The deeper question is whether scientific discovery speaks to a particular metaphysics--whether what we now know about the empirical world tells us that a naturalistic/materialistic metaphysics is the most plausible one. Here, the historical fact that naturalism has emerged alongside science is insufficient. The methodolical naturalism of science--the focus on looking for naturalistic explanations for empirical phenomena--might slide readily into a metaphysical naturalism, but the explanation would be psychological rather than logical. The inescapable premise, it seems to me, is that science cannot discern whether there is more to reality than science can discern.
So, if we want to figure out what overarching metaphysics we should adopt, we need other considerations besides the scientific facts. And the main achievement of G&T is to stress that, in the course of deciding on such a metaphysics, we should consider how well it makes sense of our ordinary experience of ourselves as conscious beings who make decisions on the basis of reasons.

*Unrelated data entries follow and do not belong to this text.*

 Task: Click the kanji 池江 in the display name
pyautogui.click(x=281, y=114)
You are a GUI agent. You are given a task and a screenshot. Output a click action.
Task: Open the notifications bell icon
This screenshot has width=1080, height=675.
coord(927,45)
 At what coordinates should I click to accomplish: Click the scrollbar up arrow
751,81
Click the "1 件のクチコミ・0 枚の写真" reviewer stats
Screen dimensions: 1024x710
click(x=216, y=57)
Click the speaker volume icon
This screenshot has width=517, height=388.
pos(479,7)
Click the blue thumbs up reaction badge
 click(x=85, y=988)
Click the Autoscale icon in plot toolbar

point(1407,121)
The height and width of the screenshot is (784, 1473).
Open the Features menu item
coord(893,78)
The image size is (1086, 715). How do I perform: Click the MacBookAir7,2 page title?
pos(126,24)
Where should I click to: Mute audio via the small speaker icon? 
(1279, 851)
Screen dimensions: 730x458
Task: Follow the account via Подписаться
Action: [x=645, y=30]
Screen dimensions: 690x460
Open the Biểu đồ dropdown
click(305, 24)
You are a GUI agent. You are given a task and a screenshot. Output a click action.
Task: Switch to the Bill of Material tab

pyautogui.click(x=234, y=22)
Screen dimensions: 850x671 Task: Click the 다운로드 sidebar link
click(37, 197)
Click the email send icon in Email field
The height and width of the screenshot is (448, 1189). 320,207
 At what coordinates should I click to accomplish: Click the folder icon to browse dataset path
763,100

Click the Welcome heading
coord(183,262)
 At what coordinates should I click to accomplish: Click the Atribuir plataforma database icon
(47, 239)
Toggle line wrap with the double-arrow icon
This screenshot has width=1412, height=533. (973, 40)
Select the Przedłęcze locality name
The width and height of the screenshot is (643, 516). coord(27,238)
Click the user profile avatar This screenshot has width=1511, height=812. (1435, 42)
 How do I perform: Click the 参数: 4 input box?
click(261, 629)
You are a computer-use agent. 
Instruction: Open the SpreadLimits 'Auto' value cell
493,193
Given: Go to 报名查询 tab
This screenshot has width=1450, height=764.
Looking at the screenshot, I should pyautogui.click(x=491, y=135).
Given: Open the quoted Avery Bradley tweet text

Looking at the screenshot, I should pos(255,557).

Their underlying principle, it seems to me, is this: all else being equal, that metaphysical worldview should be preferred which explains more while explaining away LESS.
Now this is not to say that G&T have settled the matter. In my view, their achievement lies in something else: reminding us that there is a research program here, and that a comprehensive worldview should be assessed not merely in terms of its "fit" with science but with the totality of human experience, including the experience of ourselves as agents who act for reasons. My own view is that this particular research program--into what fundamental worldview best fits with the totality of our experience--is the hardest one of all, that we will never in anyone's lifetime adequately resolve it, that we should still strive to do so while provisionally living our lives AS IF one or another is true (since pragmatically we must), and that a false certainty is the greatest enemy of progress.
On this last point, popular culture in the US is characterized by a false certainty with regard to supernaturalism. But the academy, within which we SHOULD hope for the greatest progress on this "ultimate" research project, the false certainty falls squarely on the side of naturalism. And this is where I see G&T's book as being valuable: challenging the false certainty that stifles academic inquiry, so as to jar academics back to work.
I know it is, perhaps, a "girly" book, but I would strongly suggest you read Women Who Run with the Wolves by Clarissa Pinkola Estes. It goes into fascinating detail taking apart the human psyche and how incessant human psychological needs can be found manifested in religion, fairytale, etc. It's aimed primarly toward women, but it's a great and thoughtful read nonetheless.
I'd also, come to think of it, encourage a read of Aldous Huxley's "The Perennial Philosophy." In it, he describes what he sees (from extensive studies) as the nature of the divine Ground. It's worthwhile to note that he refutes both those who think all is God (cosmic consciousness) and those who think they are God (God is "psychological"). Both, he states, are forms of idolatry.
Hi, Nuclear-
Thanks for the book tips. The wolves one sounds fantastic- my wife and I are sure to enjoy it. Many thanks!
For Huxley, I am far from thinking that I am god, though that is not an unknown interpretation by certain prophets. Wish I were, though!